WHAT TO DO – Here are some records; copy every line that holds the word "chevron".

DATASET EXCERPTS –
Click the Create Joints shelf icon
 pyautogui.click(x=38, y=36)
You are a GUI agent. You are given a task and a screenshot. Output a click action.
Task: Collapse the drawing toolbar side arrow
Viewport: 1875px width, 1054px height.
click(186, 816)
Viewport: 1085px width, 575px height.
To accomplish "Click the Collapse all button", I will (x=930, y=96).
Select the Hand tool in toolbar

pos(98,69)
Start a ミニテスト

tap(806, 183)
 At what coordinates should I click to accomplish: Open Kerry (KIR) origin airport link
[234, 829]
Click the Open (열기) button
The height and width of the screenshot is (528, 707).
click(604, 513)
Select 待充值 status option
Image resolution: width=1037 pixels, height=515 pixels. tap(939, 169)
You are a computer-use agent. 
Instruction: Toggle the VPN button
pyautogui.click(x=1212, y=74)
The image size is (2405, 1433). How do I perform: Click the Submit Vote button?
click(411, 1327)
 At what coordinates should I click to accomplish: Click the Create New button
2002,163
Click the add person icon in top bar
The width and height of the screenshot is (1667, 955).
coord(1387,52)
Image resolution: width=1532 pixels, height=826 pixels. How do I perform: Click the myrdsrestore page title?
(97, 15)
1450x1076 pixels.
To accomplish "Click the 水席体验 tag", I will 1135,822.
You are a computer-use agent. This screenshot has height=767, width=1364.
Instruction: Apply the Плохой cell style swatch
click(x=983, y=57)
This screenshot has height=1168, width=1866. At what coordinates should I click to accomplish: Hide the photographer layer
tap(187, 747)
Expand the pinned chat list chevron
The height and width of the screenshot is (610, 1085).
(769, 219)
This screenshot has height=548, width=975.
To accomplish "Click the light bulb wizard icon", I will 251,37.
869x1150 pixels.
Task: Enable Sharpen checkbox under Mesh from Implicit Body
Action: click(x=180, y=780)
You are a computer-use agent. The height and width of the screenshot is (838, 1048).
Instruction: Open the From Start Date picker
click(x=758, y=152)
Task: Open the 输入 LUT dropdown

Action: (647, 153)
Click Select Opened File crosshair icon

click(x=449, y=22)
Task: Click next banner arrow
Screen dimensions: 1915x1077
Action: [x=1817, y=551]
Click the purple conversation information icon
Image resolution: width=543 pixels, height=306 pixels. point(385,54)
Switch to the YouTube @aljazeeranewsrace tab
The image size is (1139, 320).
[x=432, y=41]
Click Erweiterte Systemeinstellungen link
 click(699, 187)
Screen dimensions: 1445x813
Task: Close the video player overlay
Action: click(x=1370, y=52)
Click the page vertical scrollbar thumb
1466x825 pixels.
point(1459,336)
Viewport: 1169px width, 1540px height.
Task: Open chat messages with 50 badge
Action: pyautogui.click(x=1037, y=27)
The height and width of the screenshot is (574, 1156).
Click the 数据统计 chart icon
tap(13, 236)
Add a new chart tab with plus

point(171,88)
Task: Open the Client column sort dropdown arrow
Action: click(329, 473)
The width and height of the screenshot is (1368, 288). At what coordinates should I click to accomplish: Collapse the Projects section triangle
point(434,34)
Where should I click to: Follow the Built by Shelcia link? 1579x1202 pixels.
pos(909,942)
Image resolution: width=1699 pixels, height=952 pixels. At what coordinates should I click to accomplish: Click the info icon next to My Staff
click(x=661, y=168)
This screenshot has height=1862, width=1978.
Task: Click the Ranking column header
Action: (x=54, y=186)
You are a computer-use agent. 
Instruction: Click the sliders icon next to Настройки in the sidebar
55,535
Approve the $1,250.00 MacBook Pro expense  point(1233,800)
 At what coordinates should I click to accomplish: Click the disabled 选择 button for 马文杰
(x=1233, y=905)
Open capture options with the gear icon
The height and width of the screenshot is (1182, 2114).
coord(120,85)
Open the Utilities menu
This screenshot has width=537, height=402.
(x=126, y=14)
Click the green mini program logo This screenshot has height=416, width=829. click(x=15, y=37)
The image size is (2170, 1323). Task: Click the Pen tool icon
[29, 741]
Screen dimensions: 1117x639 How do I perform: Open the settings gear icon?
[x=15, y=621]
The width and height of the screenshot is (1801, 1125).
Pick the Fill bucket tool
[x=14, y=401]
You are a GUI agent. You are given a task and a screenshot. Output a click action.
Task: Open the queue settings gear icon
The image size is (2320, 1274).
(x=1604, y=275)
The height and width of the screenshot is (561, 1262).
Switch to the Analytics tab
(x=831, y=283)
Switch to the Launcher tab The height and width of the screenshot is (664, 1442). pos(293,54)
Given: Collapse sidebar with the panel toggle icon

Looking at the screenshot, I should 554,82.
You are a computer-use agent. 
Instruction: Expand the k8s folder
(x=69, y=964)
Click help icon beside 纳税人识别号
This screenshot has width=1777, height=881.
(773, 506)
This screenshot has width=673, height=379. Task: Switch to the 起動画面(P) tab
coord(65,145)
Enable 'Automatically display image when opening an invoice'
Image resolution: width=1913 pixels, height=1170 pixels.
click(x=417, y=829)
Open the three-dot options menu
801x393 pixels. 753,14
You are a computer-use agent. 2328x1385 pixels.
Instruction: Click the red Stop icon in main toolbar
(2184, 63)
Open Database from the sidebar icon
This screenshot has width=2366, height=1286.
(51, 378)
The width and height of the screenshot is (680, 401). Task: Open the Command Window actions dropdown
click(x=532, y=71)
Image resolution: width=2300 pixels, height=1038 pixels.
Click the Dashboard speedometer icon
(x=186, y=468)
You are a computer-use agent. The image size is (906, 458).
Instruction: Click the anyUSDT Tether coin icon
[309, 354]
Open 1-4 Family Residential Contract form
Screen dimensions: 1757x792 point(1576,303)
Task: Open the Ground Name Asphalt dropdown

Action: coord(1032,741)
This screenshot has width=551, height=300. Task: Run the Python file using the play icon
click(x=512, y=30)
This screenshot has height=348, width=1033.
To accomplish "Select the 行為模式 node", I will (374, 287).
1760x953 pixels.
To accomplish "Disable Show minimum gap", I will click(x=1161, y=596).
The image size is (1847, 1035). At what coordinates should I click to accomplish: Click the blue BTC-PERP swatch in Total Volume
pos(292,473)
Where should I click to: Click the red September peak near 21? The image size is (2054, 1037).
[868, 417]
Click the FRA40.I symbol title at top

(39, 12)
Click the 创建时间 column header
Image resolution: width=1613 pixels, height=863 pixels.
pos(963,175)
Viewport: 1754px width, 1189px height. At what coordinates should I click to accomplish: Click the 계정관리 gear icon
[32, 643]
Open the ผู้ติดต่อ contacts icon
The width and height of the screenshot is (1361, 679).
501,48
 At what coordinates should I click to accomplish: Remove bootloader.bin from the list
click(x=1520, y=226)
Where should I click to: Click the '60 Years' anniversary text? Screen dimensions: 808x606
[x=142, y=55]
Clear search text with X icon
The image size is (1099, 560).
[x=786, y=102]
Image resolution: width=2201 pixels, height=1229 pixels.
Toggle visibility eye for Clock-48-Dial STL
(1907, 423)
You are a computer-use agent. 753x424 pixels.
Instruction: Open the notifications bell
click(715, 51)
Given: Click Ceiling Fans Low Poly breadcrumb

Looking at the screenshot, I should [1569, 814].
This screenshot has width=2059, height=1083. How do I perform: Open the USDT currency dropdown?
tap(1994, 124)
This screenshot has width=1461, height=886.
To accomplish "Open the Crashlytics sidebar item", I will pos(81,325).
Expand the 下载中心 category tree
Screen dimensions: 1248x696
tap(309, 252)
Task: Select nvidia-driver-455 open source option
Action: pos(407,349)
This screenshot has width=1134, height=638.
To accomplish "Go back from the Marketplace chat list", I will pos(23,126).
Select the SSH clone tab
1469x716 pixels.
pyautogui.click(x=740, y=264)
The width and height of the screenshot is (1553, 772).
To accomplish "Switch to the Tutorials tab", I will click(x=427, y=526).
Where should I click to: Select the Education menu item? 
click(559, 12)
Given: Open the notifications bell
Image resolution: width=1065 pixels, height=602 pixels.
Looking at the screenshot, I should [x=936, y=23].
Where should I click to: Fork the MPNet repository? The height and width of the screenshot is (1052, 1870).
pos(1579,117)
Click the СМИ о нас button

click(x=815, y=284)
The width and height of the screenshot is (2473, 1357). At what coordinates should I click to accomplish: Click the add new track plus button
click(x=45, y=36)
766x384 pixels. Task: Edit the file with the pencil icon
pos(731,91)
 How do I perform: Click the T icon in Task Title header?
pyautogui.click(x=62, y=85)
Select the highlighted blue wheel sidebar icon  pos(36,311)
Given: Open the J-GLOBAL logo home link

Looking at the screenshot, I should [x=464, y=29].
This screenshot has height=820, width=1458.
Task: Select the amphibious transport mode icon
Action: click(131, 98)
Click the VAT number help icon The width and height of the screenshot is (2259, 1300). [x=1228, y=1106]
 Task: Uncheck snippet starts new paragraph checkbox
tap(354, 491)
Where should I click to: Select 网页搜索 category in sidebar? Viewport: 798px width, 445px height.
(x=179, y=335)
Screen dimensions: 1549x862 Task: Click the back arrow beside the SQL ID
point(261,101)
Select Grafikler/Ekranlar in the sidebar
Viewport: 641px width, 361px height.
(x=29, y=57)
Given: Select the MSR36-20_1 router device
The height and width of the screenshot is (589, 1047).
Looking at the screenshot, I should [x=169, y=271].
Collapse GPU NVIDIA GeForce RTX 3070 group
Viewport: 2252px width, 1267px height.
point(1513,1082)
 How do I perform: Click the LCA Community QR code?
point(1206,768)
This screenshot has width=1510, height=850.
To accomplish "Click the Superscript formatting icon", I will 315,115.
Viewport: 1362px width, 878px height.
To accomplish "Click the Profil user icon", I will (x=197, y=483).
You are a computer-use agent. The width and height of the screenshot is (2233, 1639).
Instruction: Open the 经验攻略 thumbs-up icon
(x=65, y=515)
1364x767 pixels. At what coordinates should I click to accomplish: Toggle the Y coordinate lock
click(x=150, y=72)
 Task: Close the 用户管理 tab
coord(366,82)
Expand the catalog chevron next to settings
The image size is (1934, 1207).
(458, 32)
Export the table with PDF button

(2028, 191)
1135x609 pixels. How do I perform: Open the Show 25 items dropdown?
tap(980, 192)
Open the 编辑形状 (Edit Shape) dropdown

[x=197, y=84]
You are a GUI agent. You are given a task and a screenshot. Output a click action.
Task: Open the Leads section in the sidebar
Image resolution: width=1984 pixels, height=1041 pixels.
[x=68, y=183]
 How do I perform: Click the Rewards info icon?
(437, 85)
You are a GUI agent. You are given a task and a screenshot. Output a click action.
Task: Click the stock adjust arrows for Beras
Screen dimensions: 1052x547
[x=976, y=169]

PROBLEM SOLUTION –
Expand the pinned chat list chevron
Expand the catalog chevron next to settings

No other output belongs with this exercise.